We find that Structural and Cohesion Funds mainly flowed to regions with lower per
capita income and, within the Objective 2 regions, with higher unemployment rate and
employment share in the industrial sector. However, recipients were not always regions
with the least favourable economic conditions and there exists a significantly share of
funds allocated independently of the eligibility criteria. Moreover, we find that over time
there is an increasing discrepancy between the funds committed and those actually spent
by the regions. Finally, taking the ratio of payments on commitments as a measure of the administrative capacity for using EU funds, we find that countries greatly differ in their
efficiency in managing the funds.
Chapter 2 analyzes the impact of the European Union regional policy on the productivity
growth of European regions over the period 1980-2002. In particular, we separately
consider three programming periods (1975-1988, 1989-1993 and 1994-1999), and study
the effects of various types of funds on labour productivity (i. e. Structural, Cohesion,
Objective 1, etc.). In order to capture the main features of the funds, i.e. their size and
composition, we also propose a simple growth model, which is subsequently utilized as a
guide to the empirical analysis.
In all the three programming periods we find that, on average, funding had a positive
and concave effect on productivity growth. In particular, a share of funds on GVA of
10% is estimated to raise the regional growth rate of about 0.9% per year. However, by
separately considering the three programming periods and the composition of the funds
according to different “objectives”, we find that: i) only the funds allocated in the second
and third programming periods, when their amount remarkably increased, had a significant
impact; and ii) only Objective 1 and Cohesion funds had a positive and significant
impact, while the impact of funds devoted to Objectives 2, 3, 4 and 5 appears negative
or non significant. The results are robust to funds’ endogeneity and spatial dependence.

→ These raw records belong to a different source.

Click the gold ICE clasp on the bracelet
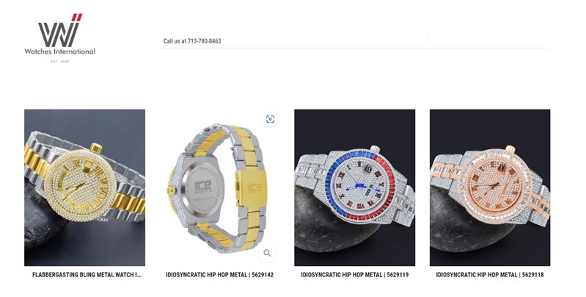 (x=252, y=188)
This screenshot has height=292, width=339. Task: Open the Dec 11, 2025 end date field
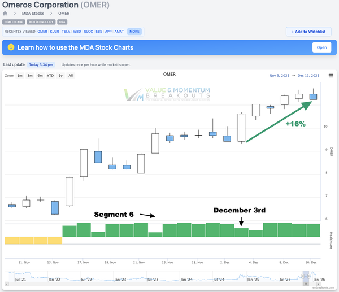308,75
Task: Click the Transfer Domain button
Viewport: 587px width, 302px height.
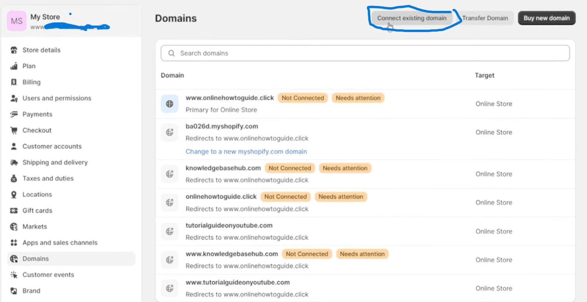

Chapter 3 analyzes the determinants of the distribution dynamics of labour productivity
of European regions over a shorter period, i.e. 1992-2002. We propose a novel methodology
which combines the growth regression approach `a la Barro and Sala-i-Martin, in a
semiparametric framework, with the stochastic kernel approach `a la Quah. In particular,
the distributional impact of a given variable is evaluated by the comparison of actual
and counterfactual distributions and the related actual and counterfactual stochastic kernels
and ergodic distributions. Counterfactual distribution is calculated by the estimated
growth regression, taking the variable to sample average for all regions. The methodology
also allows for measuring the marginal effect of the variable on distribution and for testing
for possible presence of distributional effects in the residuals of growth regression.
We find that initial productivity accounts for a large decrease in the dispersion of productivity.
Instead, country unexplained component (country dummies) has an ambiguous
effect (benefiting regions around but below the average but hurting regions far below),
while employment growth has not any distributional effect. Objective 1 and Cohesion
Funds have a reducing-dispersion effect, but their very limited size produces a negligible
effect on the overall distribution. This also holds for structural change, as measured by
the change in the share of Agriculture sector on total GVA, and Wholesales and Retail;
on the opposite Hotel and Other Market Services result enhancing-dispersion sectors. Finally,
financial sector has an ambiguous effect, mostly benefiting regions with productivity
around but below the average. No variable considered in the analysis appears to affect
the polarization of productivity, but initial productivity.